HTTP/2 Java Server using Embedded Jetty

In the last post we saw how to spin a http/2 server using embedded jetty. In this post we will see, how to use asynchronous servlet (as well as AIO a.k.a non-blocking IO) and why that is important?

Asynchronous Servlets ≠ Asynchronous IO^[1]

The concept of Asynchronous Servlets is often confused with Asynchronous IO or the use of NIO. However, Asynchronous Servlets are not primarily motivated by asynchronous IO, since:

HTTP Requests are mostly small and arrive in a single packet. Servlets rarely block on requests.
Many responses are small and fit within the server buffers, so servlets often do not block writing responses.

Asynchronous Servlets Use-case

The main use-case for asynchronous servlets is waiting for non-IO events or resources. Many web applications need to wait at some stage during the processing of a HTTP request, for example:

waiting for a resource to be available before processing the request (e.g., thread, JDBC Connection)
waiting for an application event in an AJAX Comet application (e.g., chat message, price change)
waiting for a response from a remote service (e.g., RESTful or SOAP call to a web service).

The servlet API (<=2.5) supports only a synchronous call style, so that any waiting that a servlet needs to do must be with blocking. Unfortunately this means that the thread allocated to the request must be held during that wait along with all its resources: kernel thread, stack memory and often pooled buffers, character converters, EE authentication context, etc. It is wasteful of system resources to hold these resources while waiting.

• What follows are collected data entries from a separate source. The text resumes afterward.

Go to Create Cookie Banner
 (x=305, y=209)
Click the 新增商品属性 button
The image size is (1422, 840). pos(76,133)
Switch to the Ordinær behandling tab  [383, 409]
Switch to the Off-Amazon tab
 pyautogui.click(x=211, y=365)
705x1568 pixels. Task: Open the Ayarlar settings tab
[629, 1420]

Significantly better scalability and quality of service can be achieved if waiting is done asynchronously. But, how much benefit will we get by off-loading container threads and switching to asynchronous servlets?

Benefits of Asynchronous servlet (RESTful Web Service)

Consider a web application that accesses a remote web service (e.g., SOAP service or RESTful service). Typically a remote web service can take hundreds of milliseconds to produce a response -- eBay's RESTful web service frequently takes 350ms to respond with a list of auctions matching a given keyword -- while only a few 10s of milliseconds of CPU time are needed to locally process a request and generate a response.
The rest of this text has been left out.